→ Task
Keep to one stretch of the data below, the lines from the one with "Click the LEARN" up to and including the one with "Switch to FinalStraightPerson.java", and return that stretch exactly.

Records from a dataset
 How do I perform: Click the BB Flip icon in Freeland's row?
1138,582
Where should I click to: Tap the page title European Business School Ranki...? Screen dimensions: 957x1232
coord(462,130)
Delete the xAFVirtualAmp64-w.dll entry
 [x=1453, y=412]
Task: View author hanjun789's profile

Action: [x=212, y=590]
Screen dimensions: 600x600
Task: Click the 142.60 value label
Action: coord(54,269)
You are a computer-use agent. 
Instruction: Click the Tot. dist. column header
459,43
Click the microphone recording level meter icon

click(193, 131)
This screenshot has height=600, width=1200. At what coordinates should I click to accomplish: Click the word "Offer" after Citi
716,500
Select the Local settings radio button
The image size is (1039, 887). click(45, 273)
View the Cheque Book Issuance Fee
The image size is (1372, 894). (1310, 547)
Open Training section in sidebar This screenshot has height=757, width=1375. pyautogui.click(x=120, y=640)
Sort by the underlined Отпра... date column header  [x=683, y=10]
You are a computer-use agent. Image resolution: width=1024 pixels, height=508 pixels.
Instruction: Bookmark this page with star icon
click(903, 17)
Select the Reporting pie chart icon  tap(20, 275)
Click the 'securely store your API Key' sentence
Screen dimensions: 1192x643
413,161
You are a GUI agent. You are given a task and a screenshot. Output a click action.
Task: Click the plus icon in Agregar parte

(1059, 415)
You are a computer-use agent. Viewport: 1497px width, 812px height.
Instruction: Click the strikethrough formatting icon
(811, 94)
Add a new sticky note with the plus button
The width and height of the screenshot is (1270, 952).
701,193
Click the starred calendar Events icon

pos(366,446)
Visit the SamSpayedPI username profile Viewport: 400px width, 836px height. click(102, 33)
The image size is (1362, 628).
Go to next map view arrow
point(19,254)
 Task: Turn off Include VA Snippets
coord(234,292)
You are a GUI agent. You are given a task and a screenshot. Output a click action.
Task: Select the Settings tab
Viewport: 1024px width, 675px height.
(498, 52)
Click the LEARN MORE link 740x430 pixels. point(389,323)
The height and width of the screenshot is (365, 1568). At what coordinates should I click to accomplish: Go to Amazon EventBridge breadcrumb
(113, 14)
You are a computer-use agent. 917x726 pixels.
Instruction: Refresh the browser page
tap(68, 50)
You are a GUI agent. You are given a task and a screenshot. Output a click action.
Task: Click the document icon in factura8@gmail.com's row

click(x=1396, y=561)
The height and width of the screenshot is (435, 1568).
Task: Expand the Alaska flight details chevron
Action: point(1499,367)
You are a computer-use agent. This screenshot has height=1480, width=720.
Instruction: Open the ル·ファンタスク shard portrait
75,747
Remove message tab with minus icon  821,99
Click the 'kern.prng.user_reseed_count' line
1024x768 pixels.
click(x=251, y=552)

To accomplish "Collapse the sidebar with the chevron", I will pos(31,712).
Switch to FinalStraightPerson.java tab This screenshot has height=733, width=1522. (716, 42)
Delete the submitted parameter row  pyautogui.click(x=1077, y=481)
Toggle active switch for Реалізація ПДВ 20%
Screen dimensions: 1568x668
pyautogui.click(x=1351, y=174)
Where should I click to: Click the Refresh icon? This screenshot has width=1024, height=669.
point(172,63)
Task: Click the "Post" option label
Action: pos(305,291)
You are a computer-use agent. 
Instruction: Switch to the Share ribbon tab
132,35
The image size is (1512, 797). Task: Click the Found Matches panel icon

→ Solution to the problem
Click the LEARN MORE link 740x430 pixels. point(389,323)
The height and width of the screenshot is (365, 1568). At what coordinates should I click to accomplish: Go to Amazon EventBridge breadcrumb
(113, 14)
You are a computer-use agent. 917x726 pixels.
Instruction: Refresh the browser page
tap(68, 50)
You are a GUI agent. You are given a task and a screenshot. Output a click action.
Task: Click the document icon in factura8@gmail.com's row

click(x=1396, y=561)
The height and width of the screenshot is (435, 1568).
Task: Expand the Alaska flight details chevron
Action: point(1499,367)
You are a computer-use agent. This screenshot has height=1480, width=720.
Instruction: Open the ル·ファンタスク shard portrait
75,747
Remove message tab with minus icon  821,99
Click the 'kern.prng.user_reseed_count' line
1024x768 pixels.
click(x=251, y=552)

To accomplish "Collapse the sidebar with the chevron", I will pos(31,712).
Switch to FinalStraightPerson.java tab This screenshot has height=733, width=1522. (716, 42)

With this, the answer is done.